I actually think it’s the same sick I’ve had for the last month or so, although Chloe promises me that I’ve been healthier than I remember; nonetheless, there’s been an air of a cold hanging around me since the holidays, something that was both boring and annoying me before this past week underscored just how much I really should have gone to a medical professional some weeks ago, instead of thinking, it’s just a cold or something, I’ll tough it out and be fine.

It strikes me, writing that, how much of that attitude comes from a mindset that belongs to a younger me that honestly could just power through such things far more easily.
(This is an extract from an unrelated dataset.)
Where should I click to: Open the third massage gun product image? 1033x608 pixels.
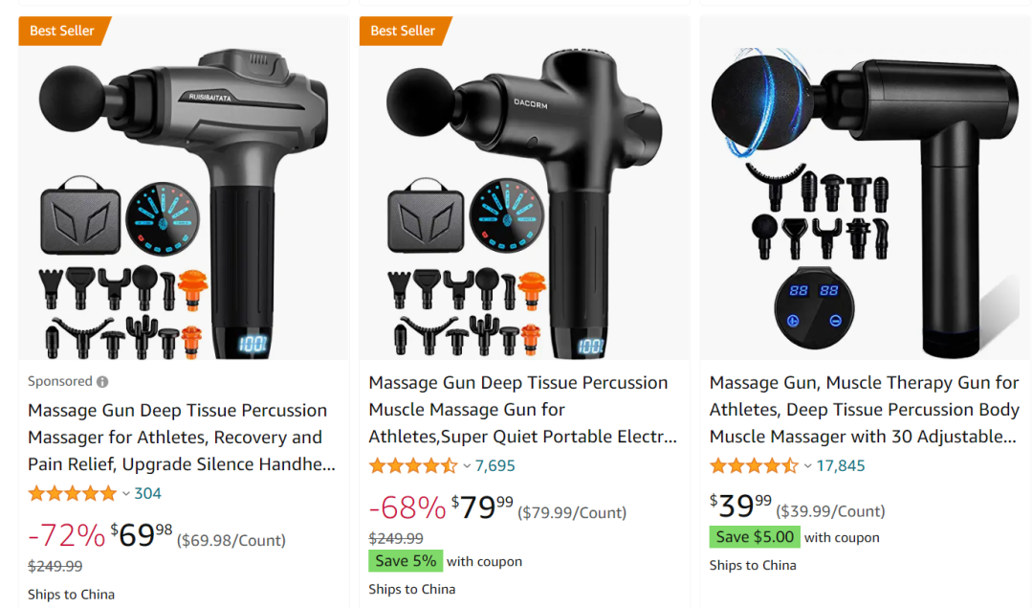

I’m in my mid-40s now, I shouldn’t need a night of mild terror to make me think a doctor is a good idea. And yet, that’s exactly what happened.

”Mild terror” is overselling it, perhaps. I’d been feeling a little tired, but mostly fine, for the last week or so before chills and nausea descended on me Wednesday evening. It frustrated me but little more — Chloe had a bad cold, and I figured I’d picked up an aftershock or something. A few hours later, though, it felt like something else entirely.

It wasn’t just that I couldn’t sleep that night, nor that I was fevered, with hot and cold flashes mixing with sweat in a manner that was more gross to experience than to read. Nor was it the coughing, constantly, or the accidental snorts of snot when I tried to take in air. Instead, what genuinely scared me was the realization that I was actually, literally, delirious for a number of hours in the middle of everything — obsessed with old pirate ships, time travel and the writing of some story connecting the two that I thankfully can’t remember now but couldn’t stop thinking about then.

The next morning, I went to get checked out, where I discovered that being tested for flu involves having the world’s largest q-tip inserted into the back of your head via your nose (as pleasant as it sounds) and heard the thrilling phrases “I want to send you for a chest x-ray, your oxygen is low, and I think it might be pneumonia” — it isn’t — and “well, if the fever just started last night, you’re definitely infectious for the next three or four days.”

I’m writing this on day three now, lying in bed after an interrupted, coughing-filled night of sleep. I know I’m getting better, but I just wish it could happen that little bit faster. I’m so bored of being sick.